GIVEN RECORDS:

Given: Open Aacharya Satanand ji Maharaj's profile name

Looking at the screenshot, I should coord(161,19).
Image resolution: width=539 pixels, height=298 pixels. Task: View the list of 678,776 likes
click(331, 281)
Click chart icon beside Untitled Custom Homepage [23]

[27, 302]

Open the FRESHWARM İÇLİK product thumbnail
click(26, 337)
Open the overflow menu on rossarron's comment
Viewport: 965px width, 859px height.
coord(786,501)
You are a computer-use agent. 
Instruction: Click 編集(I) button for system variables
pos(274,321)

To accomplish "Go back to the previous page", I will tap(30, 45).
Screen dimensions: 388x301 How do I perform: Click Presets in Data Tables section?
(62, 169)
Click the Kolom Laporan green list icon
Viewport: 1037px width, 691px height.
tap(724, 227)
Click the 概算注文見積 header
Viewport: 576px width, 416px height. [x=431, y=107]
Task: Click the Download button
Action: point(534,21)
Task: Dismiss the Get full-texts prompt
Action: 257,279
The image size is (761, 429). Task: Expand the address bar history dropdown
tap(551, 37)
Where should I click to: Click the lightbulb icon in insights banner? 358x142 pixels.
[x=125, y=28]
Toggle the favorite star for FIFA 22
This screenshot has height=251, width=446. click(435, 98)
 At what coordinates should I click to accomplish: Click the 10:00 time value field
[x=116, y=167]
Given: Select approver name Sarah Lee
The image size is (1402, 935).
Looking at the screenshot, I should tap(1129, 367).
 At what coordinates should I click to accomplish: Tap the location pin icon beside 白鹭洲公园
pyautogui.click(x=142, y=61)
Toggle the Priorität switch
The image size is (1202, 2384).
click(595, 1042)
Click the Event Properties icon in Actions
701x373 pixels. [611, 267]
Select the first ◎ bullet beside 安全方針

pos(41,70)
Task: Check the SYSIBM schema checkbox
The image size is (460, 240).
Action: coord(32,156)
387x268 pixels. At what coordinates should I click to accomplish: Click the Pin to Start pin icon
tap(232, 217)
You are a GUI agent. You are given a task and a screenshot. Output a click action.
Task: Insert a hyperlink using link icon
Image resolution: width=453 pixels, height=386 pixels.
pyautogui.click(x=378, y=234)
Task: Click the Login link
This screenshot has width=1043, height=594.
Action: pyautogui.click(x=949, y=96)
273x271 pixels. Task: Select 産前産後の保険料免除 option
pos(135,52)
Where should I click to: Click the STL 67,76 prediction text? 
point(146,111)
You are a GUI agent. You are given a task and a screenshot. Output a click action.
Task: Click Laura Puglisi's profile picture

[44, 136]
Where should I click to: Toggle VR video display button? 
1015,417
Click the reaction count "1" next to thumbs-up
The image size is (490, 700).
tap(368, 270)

WHAT NEEDS TO BE DONE: Word for word, repeat the line holding "Task: Click the Login link" and all lines after it through the end of the entries above.

FINAL ANSWER:
Task: Click the Login link
This screenshot has width=1043, height=594.
Action: pyautogui.click(x=949, y=96)
273x271 pixels. Task: Select 産前産後の保険料免除 option
pos(135,52)
Where should I click to: Click the STL 67,76 prediction text? 
point(146,111)
You are a GUI agent. You are given a task and a screenshot. Output a click action.
Task: Click Laura Puglisi's profile picture

[44, 136]
Where should I click to: Toggle VR video display button? 
1015,417
Click the reaction count "1" next to thumbs-up
The image size is (490, 700).
tap(368, 270)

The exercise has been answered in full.